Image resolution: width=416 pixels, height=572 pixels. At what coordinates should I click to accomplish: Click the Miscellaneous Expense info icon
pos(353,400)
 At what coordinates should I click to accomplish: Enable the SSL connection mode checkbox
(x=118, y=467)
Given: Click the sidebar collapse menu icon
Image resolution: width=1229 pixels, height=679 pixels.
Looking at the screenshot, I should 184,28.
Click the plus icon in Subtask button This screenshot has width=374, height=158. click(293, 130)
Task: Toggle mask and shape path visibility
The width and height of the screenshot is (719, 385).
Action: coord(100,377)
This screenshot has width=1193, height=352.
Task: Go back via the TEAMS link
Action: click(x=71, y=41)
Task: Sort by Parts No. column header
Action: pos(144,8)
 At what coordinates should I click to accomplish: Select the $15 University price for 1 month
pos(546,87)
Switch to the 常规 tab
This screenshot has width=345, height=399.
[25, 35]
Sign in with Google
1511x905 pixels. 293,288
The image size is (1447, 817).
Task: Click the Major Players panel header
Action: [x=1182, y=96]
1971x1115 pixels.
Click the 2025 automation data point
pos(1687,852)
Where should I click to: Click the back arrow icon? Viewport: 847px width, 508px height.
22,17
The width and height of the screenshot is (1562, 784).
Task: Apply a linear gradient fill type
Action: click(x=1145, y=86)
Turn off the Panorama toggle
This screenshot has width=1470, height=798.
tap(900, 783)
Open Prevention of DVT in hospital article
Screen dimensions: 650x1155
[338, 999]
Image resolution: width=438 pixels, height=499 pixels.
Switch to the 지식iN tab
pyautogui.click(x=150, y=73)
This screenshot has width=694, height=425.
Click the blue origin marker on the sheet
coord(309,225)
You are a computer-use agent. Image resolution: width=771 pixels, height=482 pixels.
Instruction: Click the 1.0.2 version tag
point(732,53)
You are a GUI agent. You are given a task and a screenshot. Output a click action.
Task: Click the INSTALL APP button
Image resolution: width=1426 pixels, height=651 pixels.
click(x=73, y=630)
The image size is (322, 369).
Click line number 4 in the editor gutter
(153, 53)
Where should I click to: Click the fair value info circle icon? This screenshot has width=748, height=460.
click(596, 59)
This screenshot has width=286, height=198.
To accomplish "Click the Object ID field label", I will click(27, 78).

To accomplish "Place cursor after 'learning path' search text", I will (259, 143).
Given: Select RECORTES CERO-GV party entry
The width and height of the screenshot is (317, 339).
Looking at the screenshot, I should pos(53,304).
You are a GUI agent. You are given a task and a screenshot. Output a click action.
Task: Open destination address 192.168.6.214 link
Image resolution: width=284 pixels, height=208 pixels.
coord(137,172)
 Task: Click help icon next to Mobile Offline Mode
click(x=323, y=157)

########

- [WHAT THE TASK REQUIRES]: Transcribe the lines above without any change, everything from the line containing "Open Prevention of DVT in hospital article" down to the line containing "pyautogui.click(x=150, y=73)", both ends included.

- [EXPECTED OUTPUT]:
Open Prevention of DVT in hospital article
Screen dimensions: 650x1155
[338, 999]
Image resolution: width=438 pixels, height=499 pixels.
Switch to the 지식iN tab
pyautogui.click(x=150, y=73)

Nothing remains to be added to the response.